Sin don Benito Juárez viviera en Guatemala, dudo que volviera a escribir su famosa frase de que «el respeto al derecho ajeno es la paz» o al menos, estaría diciendo lo mismo, solo que al revés: «el irrespeto al derecho ajeno es la razón del porqué perdimos la paz». La anarquía, es decir el desorden imperante por falta de gobierno, nos trae de cabeza. Así como al chofer del autobús urbano le importa un pito la disposición de que los miembros de la tercera edad con carné tengan derecho a utilizar el servicio público gratuitamente, cualquier perico de los palotes se toma ínfulas para impedir el paso en cualquier sitio, razonando que está ejerciendo su derecho a manifestar.
Mientras nuestras autoridades sigan creyendo que preservar la paz es irle a poner todos los días una rosa a un monumento con un par de manos izquierdas colocadas en el Palacio Nacional, vamos a seguir fregados todos ustedes. ¡Vaya si no se volvió a equivocar el electorado guatemalteco!
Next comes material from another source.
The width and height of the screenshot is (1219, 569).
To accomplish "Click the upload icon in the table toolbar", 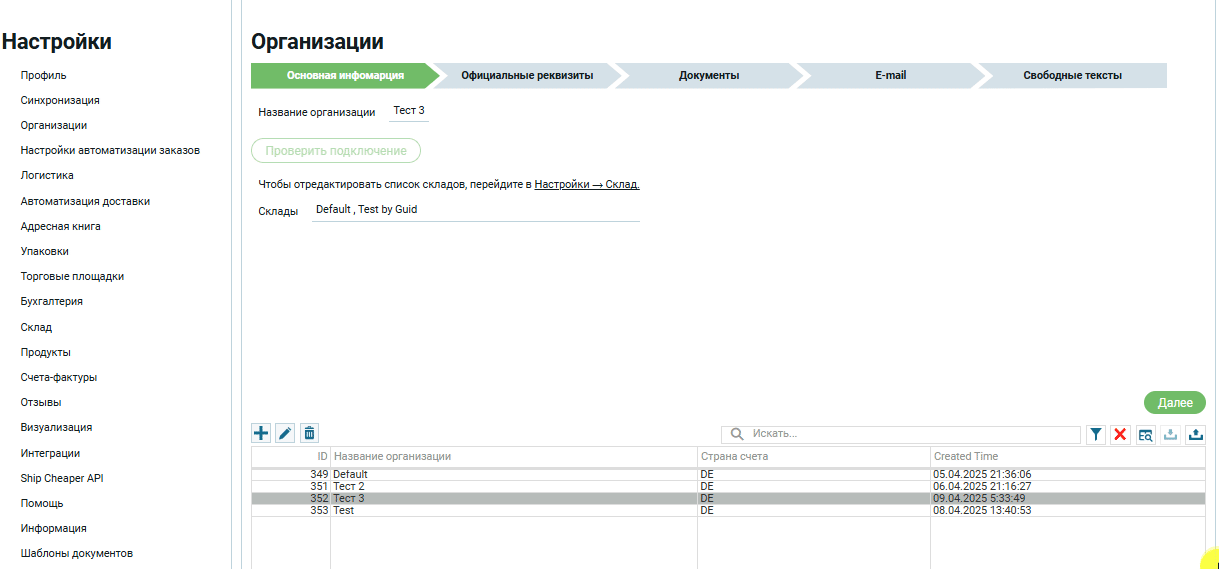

Los recién electos siguen creyendo que conservar la paz es salir al interior de la República con un montón de pisto para repartirlo como mejor se les antoje, manteniendo ministros incapaces de atender como se debe los requerimientos del campesinado, empezando por distribuir mal y mañosamente los fertilizantes indispensables para lograr sus mejores cosechas. De ahí las decisiones de «estadista» para nombrar una comisión para atender a miles de manifestantes que debidamente azuzados y financiados se vienen a la ciudad capital para causar todavía más trastornos a sus paisanos, quienes tienen el sobrado derecho para gozar de libre locomoción, como a mantener su honrada y constante lucha para ganar el sustento diario.
Para eliminar la anarquía imperante urge meternos dentro de la cabeza todos los guatemaltecos, que nuestros derechos terminan donde empiezan los de los demás. No porque la delincuencia afecte a un sector de la población, se va a reaccionar ocasionándole más daños y perjuicios al resto. Es imposible vivir en paz si cada ciudadano hace caso omiso de las leyes del país, empezando por los diputados, siguiendo con los procuradores de justicia y terminando con los también delincuentes que aun vistiendo uniforme, que identifica claramente que son autoridad competente, se ponen a pedirle mordida al primer conductor que encuentran en su camino.
Es cierto, antes del 14 de enero del 2008, no estábamos los chapines durmiendo sobre lechos de pétalos de rosas, ni cosa que se parezca, pero volver a pasar otros cuatro años de igual o peor manera que los anteriores, sería igual a motivar a una «súper paciente» población para que reviente en el momento menos pensado. Hoy, presidente y demás autoridades, la situación está que arde, sin pisto para satisfacer las mínimas necesidades, sin servicios públicos que al menos alivien la situación y con autoridades tan flojas, indecisas, incapaces e ineficientes ¡que para qué les cuento!